平和な世へ「心の和やかさ」を 戦争経験、命の大切さ訴え-千玄室さん講演

第292回 2023年4月28日
裏千家大宗匠
千 玄室せん げんしつ 氏
「平和とは


 茶道裏千家前家元で大宗匠の千玄室さんが、4月28日に大阪市内で開いた関西プレスクラブの定例会で「平和とは」をテーマに講演した。同月19日に満100歳を迎えた千さんは、太平洋戦争で海軍の特攻隊員となった経験から命の大切さを訴え、「大事なのは人間の心の和やかさ。平和という言葉を使わなくてもいい世の中にしていかなくてはならない。穏やかな世の中をつくらなくてはならない」と語った。
 千さんは戦時中、海軍でともに訓練した仲間に茶を振る舞ったエピソードを紹介。「(出撃前の)最後に私のたてたお茶を飲み、『お母さーん』と叫びながら、みんな出て行った」と振り返り、今なおその声が耳に残っているという。当時、「みんなは家族が助かってくれたら、自分が死ぬのは当然だと考えていた」とも強調した。

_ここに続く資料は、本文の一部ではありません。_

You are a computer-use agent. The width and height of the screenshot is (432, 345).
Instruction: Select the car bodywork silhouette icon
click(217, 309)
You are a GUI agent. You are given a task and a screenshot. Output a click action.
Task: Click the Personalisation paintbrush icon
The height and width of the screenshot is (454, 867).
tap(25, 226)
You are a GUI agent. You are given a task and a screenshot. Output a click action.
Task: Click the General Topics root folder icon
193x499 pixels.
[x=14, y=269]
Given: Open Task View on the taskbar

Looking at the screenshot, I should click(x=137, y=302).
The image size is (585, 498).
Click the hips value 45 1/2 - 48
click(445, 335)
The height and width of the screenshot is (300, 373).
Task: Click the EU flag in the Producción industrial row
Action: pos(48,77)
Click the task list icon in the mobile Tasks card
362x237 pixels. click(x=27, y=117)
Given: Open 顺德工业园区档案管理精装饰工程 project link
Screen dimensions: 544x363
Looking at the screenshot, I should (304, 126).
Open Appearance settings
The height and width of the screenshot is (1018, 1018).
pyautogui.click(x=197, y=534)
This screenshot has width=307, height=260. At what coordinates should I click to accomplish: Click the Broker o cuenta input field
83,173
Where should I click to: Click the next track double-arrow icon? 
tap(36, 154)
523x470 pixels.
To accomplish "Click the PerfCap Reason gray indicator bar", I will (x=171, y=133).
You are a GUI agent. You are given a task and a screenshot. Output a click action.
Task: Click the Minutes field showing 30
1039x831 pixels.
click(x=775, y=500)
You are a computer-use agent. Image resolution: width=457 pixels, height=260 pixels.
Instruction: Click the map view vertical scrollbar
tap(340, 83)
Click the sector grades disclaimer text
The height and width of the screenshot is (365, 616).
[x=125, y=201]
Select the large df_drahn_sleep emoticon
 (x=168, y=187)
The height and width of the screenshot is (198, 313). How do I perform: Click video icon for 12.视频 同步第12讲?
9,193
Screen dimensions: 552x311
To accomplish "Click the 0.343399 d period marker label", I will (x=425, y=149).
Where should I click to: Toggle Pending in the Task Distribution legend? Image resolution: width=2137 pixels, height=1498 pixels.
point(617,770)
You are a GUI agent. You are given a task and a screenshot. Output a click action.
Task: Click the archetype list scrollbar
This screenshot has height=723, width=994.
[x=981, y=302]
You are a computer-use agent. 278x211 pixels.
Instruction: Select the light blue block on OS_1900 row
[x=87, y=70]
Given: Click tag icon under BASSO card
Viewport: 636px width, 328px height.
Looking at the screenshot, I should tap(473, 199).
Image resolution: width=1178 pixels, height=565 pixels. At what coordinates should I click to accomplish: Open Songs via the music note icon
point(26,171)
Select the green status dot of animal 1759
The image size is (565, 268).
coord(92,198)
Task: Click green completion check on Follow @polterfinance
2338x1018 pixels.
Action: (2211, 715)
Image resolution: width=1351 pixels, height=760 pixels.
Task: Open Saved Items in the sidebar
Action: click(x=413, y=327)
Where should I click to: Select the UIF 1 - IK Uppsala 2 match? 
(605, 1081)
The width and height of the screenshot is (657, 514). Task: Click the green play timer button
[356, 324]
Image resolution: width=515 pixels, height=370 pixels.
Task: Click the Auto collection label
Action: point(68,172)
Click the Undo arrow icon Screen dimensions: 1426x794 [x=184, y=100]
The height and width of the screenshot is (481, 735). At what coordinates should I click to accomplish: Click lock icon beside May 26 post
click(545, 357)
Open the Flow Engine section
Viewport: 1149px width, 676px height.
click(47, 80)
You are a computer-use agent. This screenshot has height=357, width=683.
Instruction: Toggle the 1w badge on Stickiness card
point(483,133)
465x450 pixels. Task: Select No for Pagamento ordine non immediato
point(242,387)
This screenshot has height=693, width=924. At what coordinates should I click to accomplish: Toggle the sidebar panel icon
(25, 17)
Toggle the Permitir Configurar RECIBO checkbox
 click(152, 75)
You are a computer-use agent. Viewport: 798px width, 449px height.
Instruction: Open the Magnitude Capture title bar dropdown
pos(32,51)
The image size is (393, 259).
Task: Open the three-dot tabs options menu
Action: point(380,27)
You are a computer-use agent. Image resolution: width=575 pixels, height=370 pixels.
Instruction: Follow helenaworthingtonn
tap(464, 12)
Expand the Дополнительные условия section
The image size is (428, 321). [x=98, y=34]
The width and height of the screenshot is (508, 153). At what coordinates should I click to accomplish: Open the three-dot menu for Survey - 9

 戦争を経験して「初めて命の大事さを思った」と千さん。「平和と口々に叫んでも平和はやって来ない。人の欲望がなくならない限り、戦争は収まらない」と指摘し、千利休が唱えた「和敬清寂」の教えを念頭に、お互いが心を和らげて敬い合い、清らかな心でいることが平和につながるとの認識を示した。
 ロシアによるウクライナ侵攻の終結が見えない中、「ゼレンスキーさんがプーチンさんに会い、お互いに話し合いをすることが大事だと思う」とも語った。